Las noticias que adquirió el capitán Len Guy respecto a Hunt no podían menos de ser incompletas, salvo en lo que se refería a su conducta desde que él residía en Port–Egmont. El tal hombre no armaba pendencia, no bebía, y varias veces había dado pruebas de una fuerza hercúlea. Nada se sabía de su pasado, pero seguramente era el de un marino. Había dicho al capitán Len Guy más que nunca dijo a otro. De lo demás, silencio obstinado, tanto sobre su familia como sobre el lugar preciso de su nacimiento, cosa que por lo demás importaba poco si se podían obtener buenos servicios de él…

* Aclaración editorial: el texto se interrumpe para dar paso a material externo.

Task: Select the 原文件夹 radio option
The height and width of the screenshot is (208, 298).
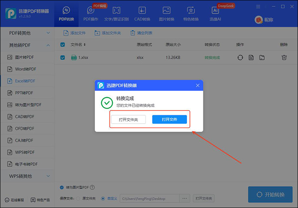Action: tap(78, 198)
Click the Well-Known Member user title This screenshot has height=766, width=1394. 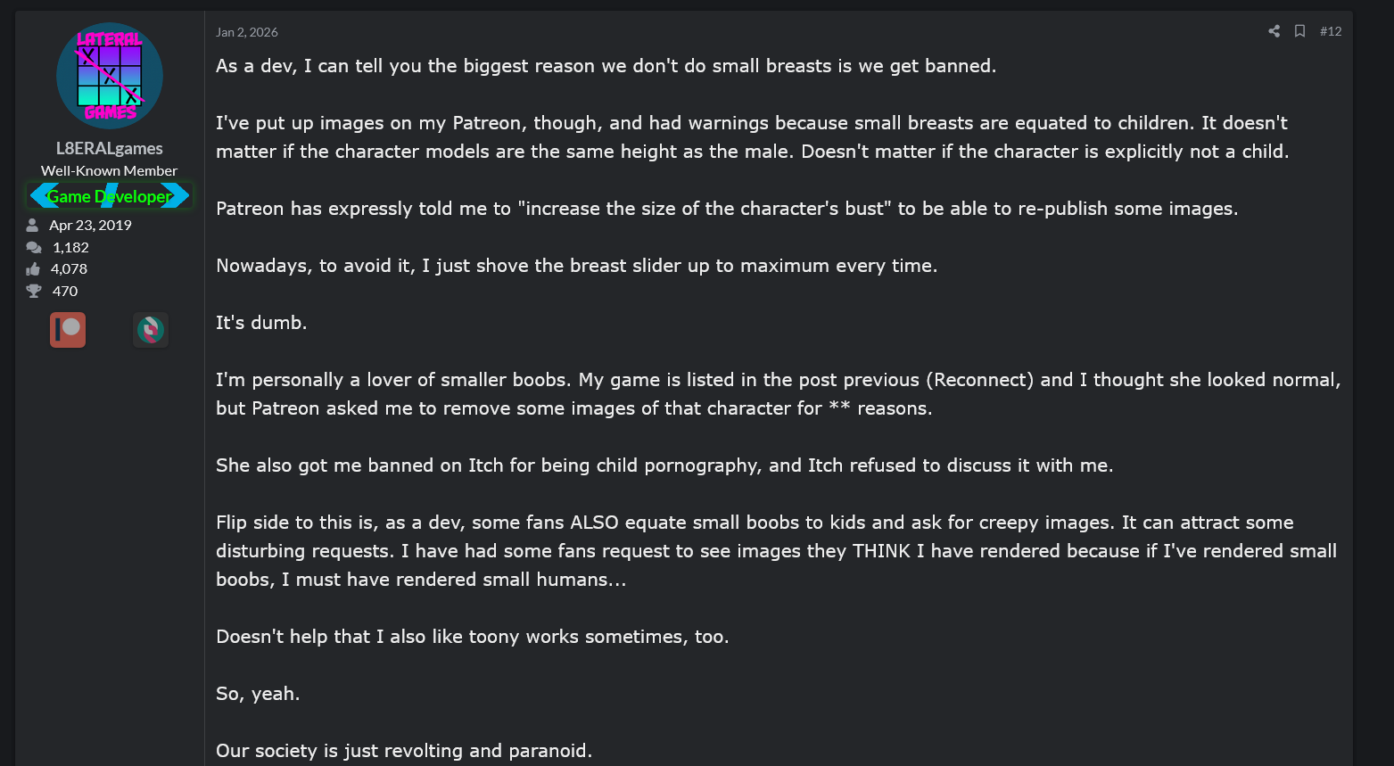109,170
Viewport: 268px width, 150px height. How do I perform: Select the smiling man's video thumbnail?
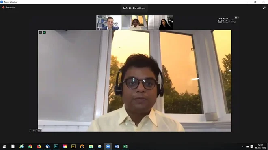pyautogui.click(x=109, y=22)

En resumen: de los informes recogidos no resultó nada en que basar una repulsa. A decir verdad, era de desear que los demás reclutados no mereciesen más reproches.
Hunt obtuvo, pues, favorable respuesta, y por la tarde se instaló a bordo.
Todo estaba dispuesto para la marcha. La Halbrane había embarcado víveres para dos años; carne salada, legumbres varias, y suficiente cantidad de apio y celeris para combatir el escorbuto. La cala encerraba aguardiente, whisky, cerveza, ginebra y vino para el consumo diario, y gran cantidad de harina y galleta, comprada en las tiendas del puerto.
Añadamos que en lo que a municiones se refiere, pólvora, balas de fusil y cañón y piedra, habían sido suministradas por el Gobernador.
El capitán Len Guy se había procurado las redes de abordaje de un navío que recientemente había naufragado sobre las rocas fuera de la bahía.
El 27 por la mañana, en presencia de las autoridades del archipiélago, termináronse los preparativos de aparejar con notoria celeridad. Cambiáronse las últimas despedidas, subió del fondo el ancla y la goleta se dio al mar.
Soplaba el viento del Noroeste, y bajo sus altas y bajas velas la Halbrane se dirigió a los pasos… Una vez en alta mar, pasó el cabo al Este a fin de doblar la punta de Tamar–Hart, en la extremidad del estrecho que separa las dos islas. Por la tarde Soledad fue rodeada y dejada a babor. Al llegar la noche, los cabos Dolphin y Pembroke desaparecieron tras las brumas del horizonte.
La campaña había comenzado. ¡Sólo Dios podía saber si el triunfo esperaba a aquellos animosos hombres, a los que un sentimiento de humanidad arrastraba a las más terribles regiones del Antártico!